Following the instructions, I affixed the humidifier to the inside lid and added a small container of distilled water. The ambient humidity where I live has been fairly high lately, so by the next morning, the humidor was at 70%RH. I then took out the container of water.
Once the RH was stable, I added approximately 25 cigars of various sizes. At this stage, the humidor looked to be around a third to a half full. Small cedar dividers with label holders are provided, and these are cut to fit the liner grooves along either the length or width. They function more to separate the cigars rather than hold them in place. I think that might be the intent. It’s a nice touch. As well, the plated quadrant hinges are of the better quality type.
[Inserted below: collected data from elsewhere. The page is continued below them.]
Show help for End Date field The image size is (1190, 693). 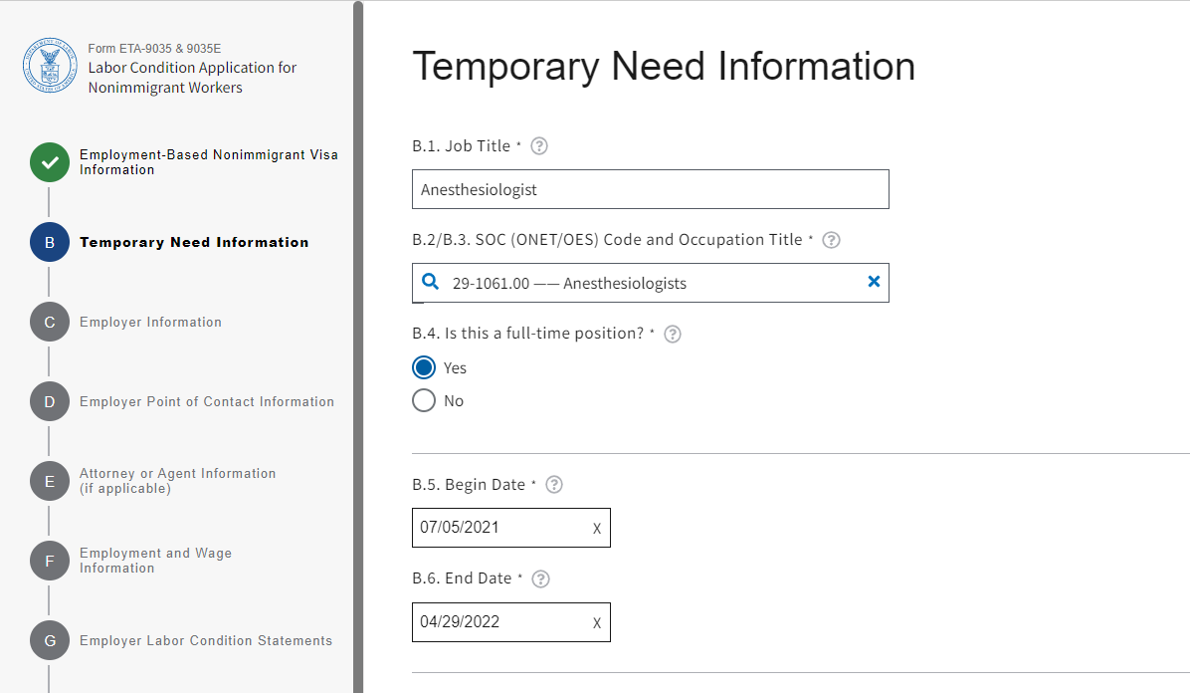coord(541,578)
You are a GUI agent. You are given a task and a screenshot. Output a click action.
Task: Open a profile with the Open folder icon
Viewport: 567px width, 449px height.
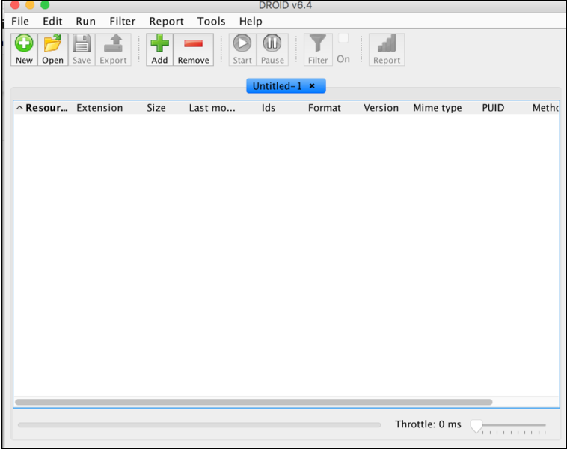click(52, 45)
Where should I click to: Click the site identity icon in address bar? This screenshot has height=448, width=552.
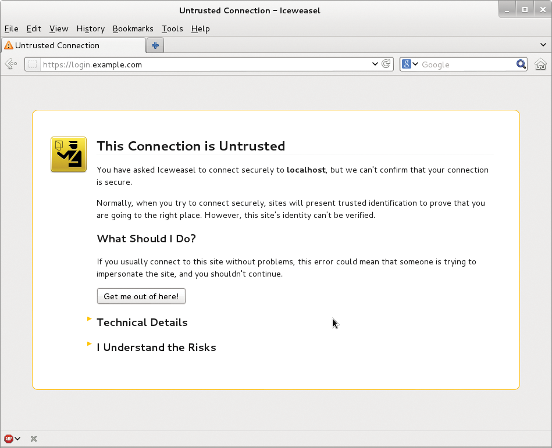coord(33,64)
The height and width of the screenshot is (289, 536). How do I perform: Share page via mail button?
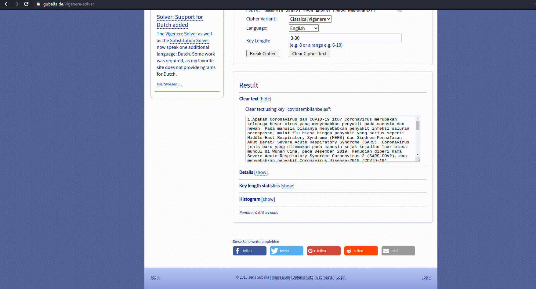click(x=398, y=251)
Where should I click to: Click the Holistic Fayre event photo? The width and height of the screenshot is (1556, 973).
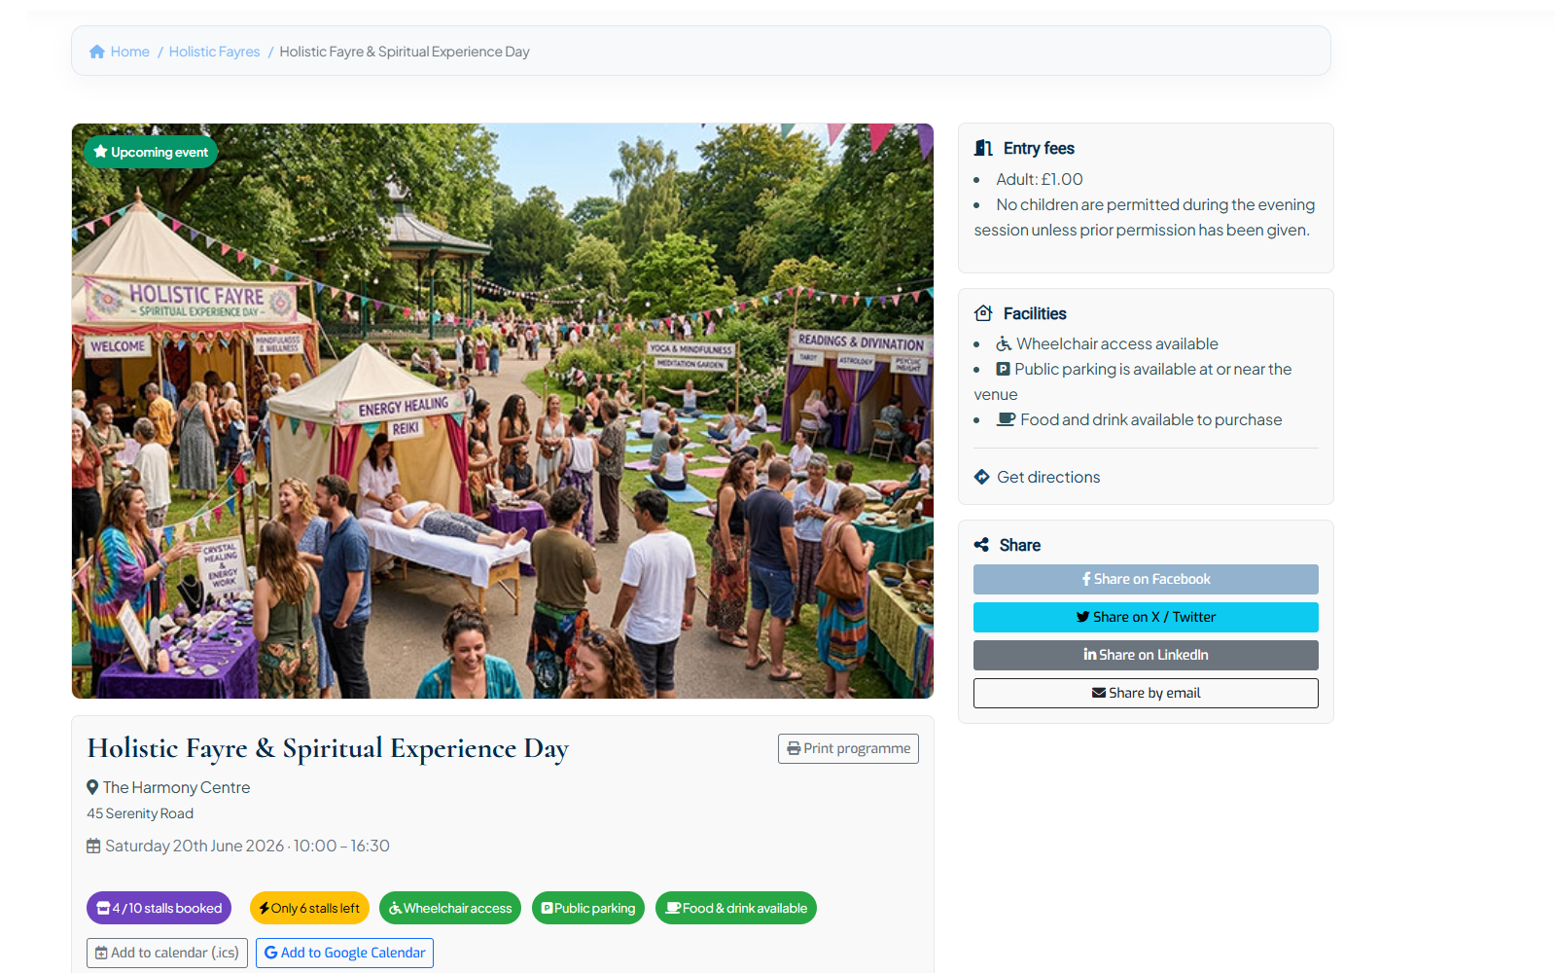[503, 411]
A day after adding my cigars, I had a RH reading of 74% with the humidifier louvers wide open. Wet cigars you say? No. These had been stored at 65% RH for a good long while. I shut the louvers. For about 3 weeks before wrapping it up to send on to the next reviewer, I had a reading of about 71% RH. That’s the target area for this humidifier. Conclusion: Everything appears to work as advertised.
What’s the bottom line? The Adorini Sorrente Deluxe lists at www.humidordiscount.com for $276. You can buy an Asian market humidor of similar size and design for half that or less. And it will probably work okay. But the finish on one of those won’t be anywhere near the quality of the Adorini Sorrente Deluxe. The quality of materials used in those other humidors can sometimes be questionable. And the workmanship is simply not as good.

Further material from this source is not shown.